Previous studies using protein-free DNA from calf thymus or chicken erythrocyte, extracted polynucleosomes isolated from chicken erythrocyte chromatin, and reassembled nucleosomes exposed to an oxygen radical generating system, showed that oxygen radicals extensively and randomly fragmented proteinfree DNA, with double strand . In contrast, polynucleosomes were converted to nucleosome zise-fragments by iron-ADP. Cleavage occurred only in bare areas where DNA is unassociated with histone. It has been stated that histones may provide a protective role for nuclear DNA in vivo.
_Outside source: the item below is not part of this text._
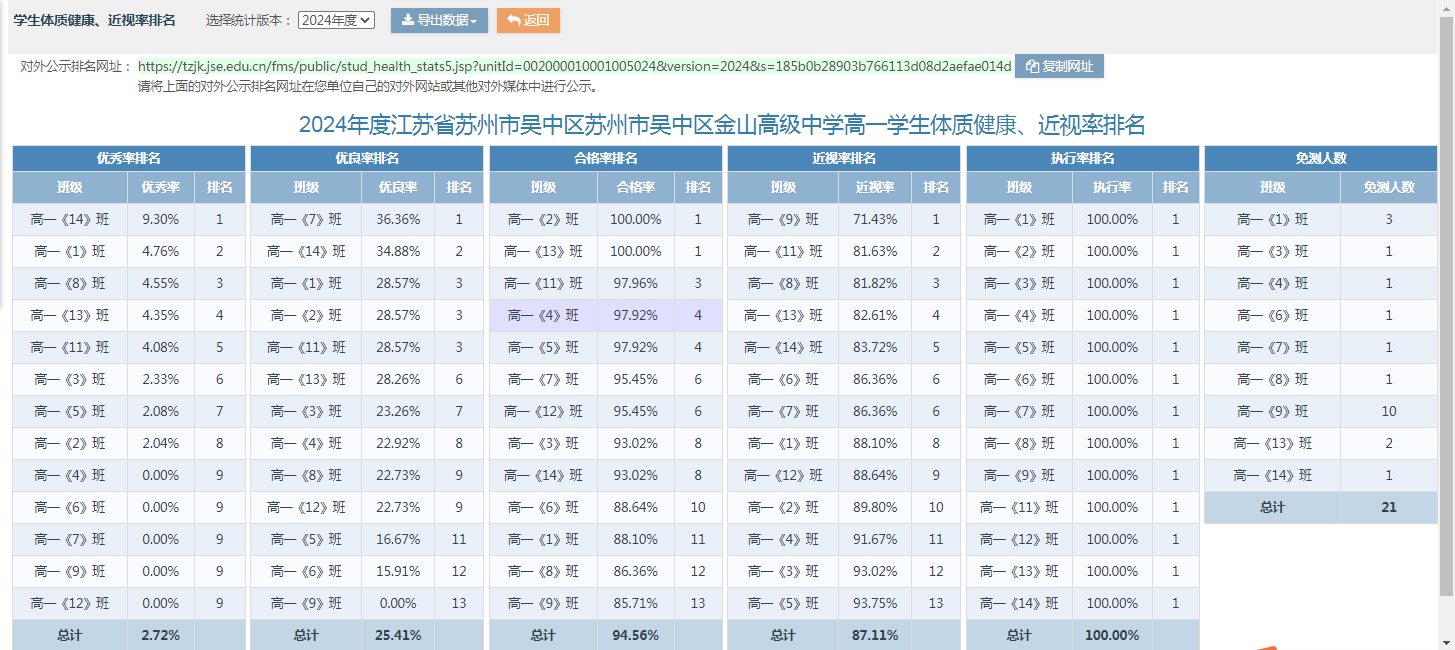Select highlighted 高一《4》班 row in 合格率排名
Screen dimensions: 1455x650
pos(543,316)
Certain areas of the genome, those not associated with histone protein, may be relatively unprotected against mutagenic damage, and actively transcribing genes, with more “open” chromatin strucucture and decrease histone binding to DNA may become preferred targets for oxidant damage .
Other in vitro studies have shown a close association of polyamines with DNA , neutralizing at least in part its negative charges and stabilizing it [37,38]. Spermine and spermidine at physiological concentration are physical quenchers of singlet molecular oxygen . They retard freeradical autoxidation processes . DNA and calf thymus chromatin is condensed by spermine, spermidine and some triamines analogs of polyamines and diamines in a similar way . The stoichiometry of polyamine binding at which condensation of chromatin is completed is found to be two polyamine molecules per DNA turn. The extent of neutralization of the DNA phosphates by histones in these compact fibers is estimated to be about 55% .
From studies with human genomic DNA isolated from peripheral blood leukocytes it has been shown that nuclear aggregates of polyamines are able to preserve the genomic DNA from DNAase 1-dependent degradation, and it has been stated that these aggregates of polyamines are the sole biologically active forms by which polyamines physiologically interact with and protect genomic DNA .
Recently was found that polyamines self-assemble with phosphate ions in the cell nucleus and generate three forms of compounds referred to as nuclear aggregates of polyamines, which interact with genomic DNA. These nuclear aggregates have a cyclic structure, and in the presence of DNA, they form a tube-like arrangement around the double helix suggesting a decisive role of natural nuclear aggregates of polyamines in regulating important aspects of DNA physiology, such as conformation, protection and packaging, thus suggesting a new vision of the functions that polyamines accomplish in the cell nucleus . Today is recognized the site- and structure-specific binding of polyamines to DNA apart of their binding by electrostatic interaction, which results in nanoparticles of approximatately 100 nm diameter [43,44].
In conclusion, these results show that epididymal sperm DNA was affected by 30 mm glucose causing its glycation and fragmentation in a very short time. Both processes were partially inhibited by polyamines.